The fatal March 18 shooting of an unarmed 22-year-old African-American man in the backyard of his grandparents’ home in Sacramento raised anew painful questions about U.S. law enforcement’s troubling history of disproportionate use of lethal force against black men. Stephon Clark’s death and the issues it evokes demand thoughtful debate.
That is why Assembly members Shirley Weber, D-San Diego, and Kevin McCarty, D-Sacramento, deserve credit for introducing Assembly Bill 931. Presently, fatal shootings are considered justified if an officer had a “reasonable fear” for his or her safety, a standard that has been interpreted so loosely that police killings rarely lead to criminal prosecutions.
The Police Accountability and Community Protection Act would raise the standard under which officers could use deadly force, allowing it only when nonlethal approaches — such as using verbal warnings or persuasion — appear insufficient to prevent imminent death or bodily injury.
“Existing use-of-force laws have made an encounter with law enforcement — no matter how ordinary and no matter whether an individual is unarmed or even cooperative — into one that ends in the death of a civilian,” Weber said in a statement.
Unfortunately, this is an issue that like gun control itself quickly boils down to binary either-or arguments. The largest law enforcement organization in the state — the Peace Officers Research Association of California — immediately denounced the bill as a “dangerous rush to judgment.” Meanwhile, a nurse fired after suggesting on Facebook that Clark “deserved” to die for his alleged suspicious behavior has raised $25,000 for her “trying time.”
Californians deserve a smarter discussion. The starting point shouldn’t be the inflammatory argument that this issue pivots on whether the public supports police. It should be public safety. Some state lawmakers and the ACLU cite a 2016 study of 91 U.S. law enforcement departments that showed that those that had a higher standard for allowing the use of lethal force killed fewer suspects and had fewer officers killed while on duty. There’s also evidence that better training can reduce fatal police shootings. The Seattle Police Department, for example, saw a dramatic drop in such incidents after it began using crisis intervention training that emphasized de-escalating dangerous situations.

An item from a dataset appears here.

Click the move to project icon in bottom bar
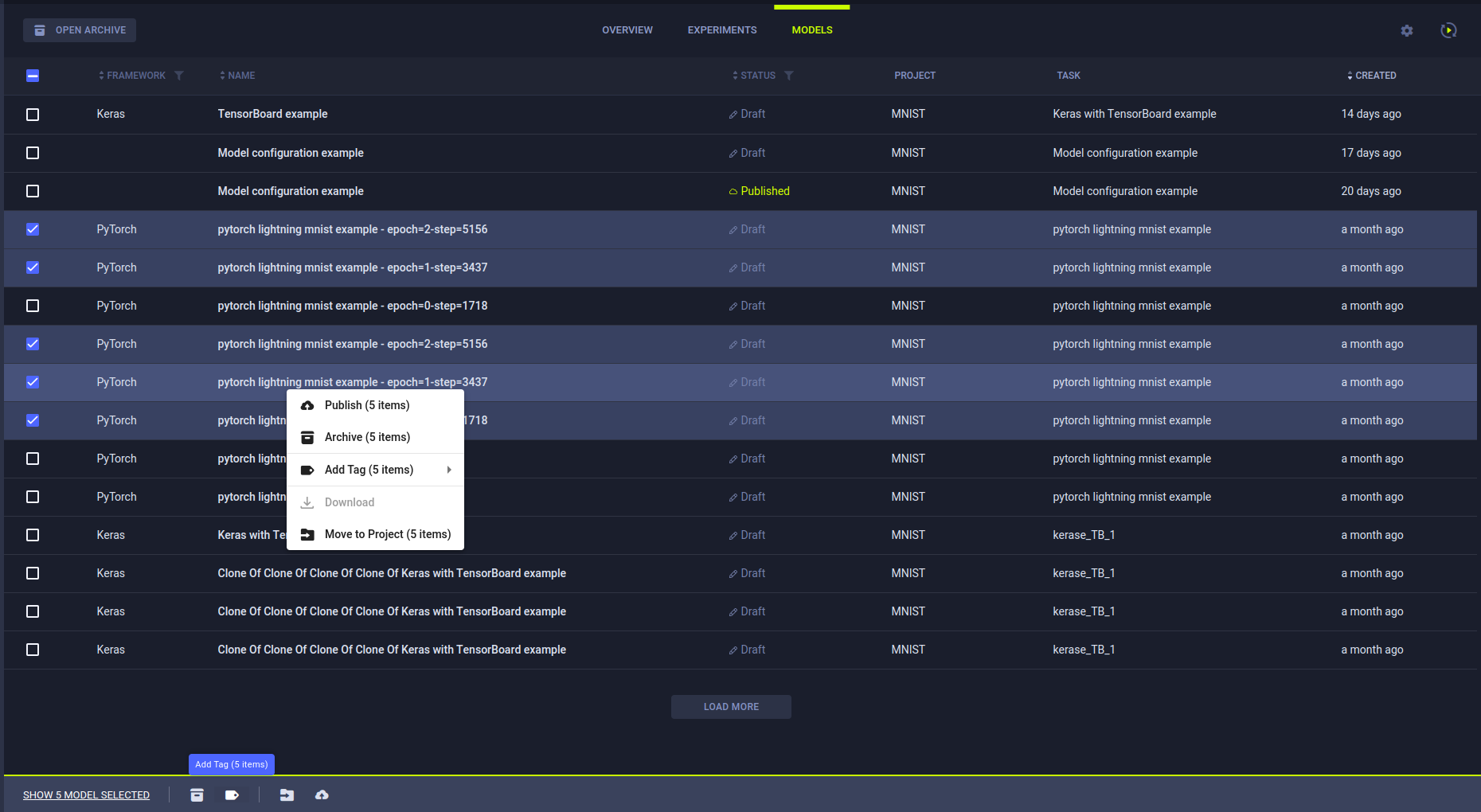The image size is (1481, 812). click(x=287, y=794)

Reform measures like Weber’s that might foster greater accountability and fairer treatment face an uphill battle unless the unions of police and sheriff’s deputies — which wield a lot of power in local and state politics — are willing to accept change. These unions are right to talk about how difficult it will always be to make split-second life-or-death decisions. But too often, this can mean that any criticism of such decisions is considered out of bounds.
Weber has battled entrenched interests before. Her years-long fight with teachers unions over education reform is another example of the daughter of African-American sharecroppers from Hope, Arkansas, taking on the establishment. She may be short on policy victories, but when it comes to expecting accountability from teachers, schools, police officers and law enforcement agencies, the arc of the moral universe is long and bends toward justice.